- _Consigne_
Recopiez mot pour mot, s'il vous plaît, le passage du texte sur le démantèlement des navires à Bassens qui commence par « Pourquoi Bassens? » et se termine par « le même sort. ».

- _Texte sélectionné_

□ □ □

Ils ne sont que 18. 18 sites de démantèlement au monde, agréés par l'Union Européenne parce que travaillant comme elle l'exige, pour ce qui touche au recyclage des coques des ex navires de guerre ou de commerce. Bordeaux Port Atlantique, le site le plus important de France dans ce secteur d'activité, via la cale sèche de Bassens, compte parmi eux ; il y accueille depuis près de 10 ans des bâtiments à déconstruire...
Depuis un peu plus de 8 ans en effet, le site de Bassens a fait de la déconstruction des bateaux de grand gabarit, sa spécialité : Derichebourg s'est chargé du démantèlement du Hilde G, tandis que Veolia y travaille depuis 2008 (en juin, la société Veolia Propreté Soborec démarrait son activités sur le port girondin ; à la fin du même mois, le premier navire pénétrait l'enceinte pour y être démantelé : le Matterhorn, un cargo de 3 500 tonnes), la Marine Nationale ayant confié quelque temps plus tard à l'opérateur, le soin de déconstruire deux de ses ex fleurons sur ce même site.
Pourquoi Bassens?
L'opérateur a choisi ce site parce que sa forme de radoub est la seule sur l'Hexagone (247 mètres de long) à pouvoir accueillir des navires aussi grands que l'ex-Jeanne d'Arc (9 000 tonnes) arrivée à quai en novembre 2014, dont le démantèlement touche à sa fin ; le chantier accueillera ensuite, à compter de la fin de ce printemps, l'ex-Colbert (pour l'heure en cours de désamiantage) qui subira le même sort.

□ □ □

- _Données extraites_
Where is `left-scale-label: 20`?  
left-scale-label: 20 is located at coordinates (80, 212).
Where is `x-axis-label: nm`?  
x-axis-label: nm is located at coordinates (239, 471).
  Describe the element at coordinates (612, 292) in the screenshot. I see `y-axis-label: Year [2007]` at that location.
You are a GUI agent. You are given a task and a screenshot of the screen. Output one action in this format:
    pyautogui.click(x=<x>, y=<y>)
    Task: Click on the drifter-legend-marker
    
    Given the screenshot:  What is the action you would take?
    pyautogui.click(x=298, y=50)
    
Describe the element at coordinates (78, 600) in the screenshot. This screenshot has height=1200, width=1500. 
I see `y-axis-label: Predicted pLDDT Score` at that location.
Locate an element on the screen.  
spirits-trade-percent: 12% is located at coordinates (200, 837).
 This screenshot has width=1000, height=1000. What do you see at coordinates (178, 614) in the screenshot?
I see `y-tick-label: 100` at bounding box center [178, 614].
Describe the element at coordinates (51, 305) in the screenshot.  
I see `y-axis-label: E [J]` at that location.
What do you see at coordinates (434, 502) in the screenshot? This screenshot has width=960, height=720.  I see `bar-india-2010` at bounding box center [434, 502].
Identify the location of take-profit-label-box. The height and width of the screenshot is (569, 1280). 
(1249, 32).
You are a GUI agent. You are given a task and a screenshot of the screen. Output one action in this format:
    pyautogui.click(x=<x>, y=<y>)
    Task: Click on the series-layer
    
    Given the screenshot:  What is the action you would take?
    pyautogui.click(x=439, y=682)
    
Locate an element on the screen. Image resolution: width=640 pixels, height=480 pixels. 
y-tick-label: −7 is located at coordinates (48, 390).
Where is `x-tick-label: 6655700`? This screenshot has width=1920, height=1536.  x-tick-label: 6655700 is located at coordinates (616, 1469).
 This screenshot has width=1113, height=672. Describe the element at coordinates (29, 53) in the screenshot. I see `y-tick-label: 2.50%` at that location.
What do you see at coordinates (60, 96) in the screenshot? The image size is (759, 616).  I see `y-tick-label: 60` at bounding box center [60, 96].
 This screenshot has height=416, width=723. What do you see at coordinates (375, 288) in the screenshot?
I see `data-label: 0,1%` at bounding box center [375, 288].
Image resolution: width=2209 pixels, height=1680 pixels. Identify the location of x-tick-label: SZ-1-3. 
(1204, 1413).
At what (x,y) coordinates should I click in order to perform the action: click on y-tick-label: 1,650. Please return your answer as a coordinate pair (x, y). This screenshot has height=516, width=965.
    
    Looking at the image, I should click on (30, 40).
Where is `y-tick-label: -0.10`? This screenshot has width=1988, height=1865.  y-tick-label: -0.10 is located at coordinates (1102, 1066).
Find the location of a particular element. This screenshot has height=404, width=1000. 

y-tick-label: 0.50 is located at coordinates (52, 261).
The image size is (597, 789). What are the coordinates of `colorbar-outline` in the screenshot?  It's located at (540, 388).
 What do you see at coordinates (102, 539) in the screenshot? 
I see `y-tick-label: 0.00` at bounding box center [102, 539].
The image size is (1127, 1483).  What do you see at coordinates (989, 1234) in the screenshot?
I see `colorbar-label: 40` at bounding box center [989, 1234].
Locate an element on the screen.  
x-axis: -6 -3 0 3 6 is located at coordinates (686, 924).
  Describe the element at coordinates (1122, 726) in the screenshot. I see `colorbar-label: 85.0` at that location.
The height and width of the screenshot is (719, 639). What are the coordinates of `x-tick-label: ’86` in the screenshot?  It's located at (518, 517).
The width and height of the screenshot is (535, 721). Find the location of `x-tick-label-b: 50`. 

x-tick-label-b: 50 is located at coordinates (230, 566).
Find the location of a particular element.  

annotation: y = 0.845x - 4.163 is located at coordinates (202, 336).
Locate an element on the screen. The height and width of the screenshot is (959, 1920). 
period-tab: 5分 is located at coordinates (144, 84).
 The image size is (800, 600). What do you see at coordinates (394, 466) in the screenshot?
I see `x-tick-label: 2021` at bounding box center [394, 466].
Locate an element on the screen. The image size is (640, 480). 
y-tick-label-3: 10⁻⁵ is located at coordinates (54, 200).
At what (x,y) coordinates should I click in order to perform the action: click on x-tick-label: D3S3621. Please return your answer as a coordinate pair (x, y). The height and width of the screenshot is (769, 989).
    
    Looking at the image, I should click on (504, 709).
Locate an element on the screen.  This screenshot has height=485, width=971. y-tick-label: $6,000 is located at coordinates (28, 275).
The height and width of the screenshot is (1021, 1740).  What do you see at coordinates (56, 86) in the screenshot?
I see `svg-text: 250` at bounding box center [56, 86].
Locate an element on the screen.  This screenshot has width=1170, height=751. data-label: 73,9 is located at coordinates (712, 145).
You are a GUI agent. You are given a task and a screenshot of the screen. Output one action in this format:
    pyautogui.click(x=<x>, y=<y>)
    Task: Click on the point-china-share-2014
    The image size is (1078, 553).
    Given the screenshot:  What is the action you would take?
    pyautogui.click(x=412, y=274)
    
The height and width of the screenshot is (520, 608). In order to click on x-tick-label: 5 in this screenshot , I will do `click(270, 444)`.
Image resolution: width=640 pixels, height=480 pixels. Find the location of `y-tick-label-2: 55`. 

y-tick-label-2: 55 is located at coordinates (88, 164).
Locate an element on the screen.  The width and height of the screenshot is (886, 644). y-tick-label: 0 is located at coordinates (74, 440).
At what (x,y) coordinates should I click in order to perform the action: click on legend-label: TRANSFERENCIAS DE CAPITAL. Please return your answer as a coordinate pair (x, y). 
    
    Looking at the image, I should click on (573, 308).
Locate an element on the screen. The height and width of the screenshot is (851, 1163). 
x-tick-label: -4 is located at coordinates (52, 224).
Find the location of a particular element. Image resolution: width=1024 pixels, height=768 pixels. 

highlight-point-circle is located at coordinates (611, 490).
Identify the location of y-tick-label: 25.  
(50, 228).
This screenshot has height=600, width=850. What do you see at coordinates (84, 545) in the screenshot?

□ □ □

- _Solution_
Pourquoi Bassens?
L'opérateur a choisi ce site parce que sa forme de radoub est la seule sur l'Hexagone (247 mètres de long) à pouvoir accueillir des navires aussi grands que l'ex-Jeanne d'Arc (9 000 tonnes) arrivée à quai en novembre 2014, dont le démantèlement touche à sa fin ; le chantier accueillera ensuite, à compter de la fin de ce printemps, l'ex-Colbert (pour l'heure en cours de désamiantage) qui subira le même sort.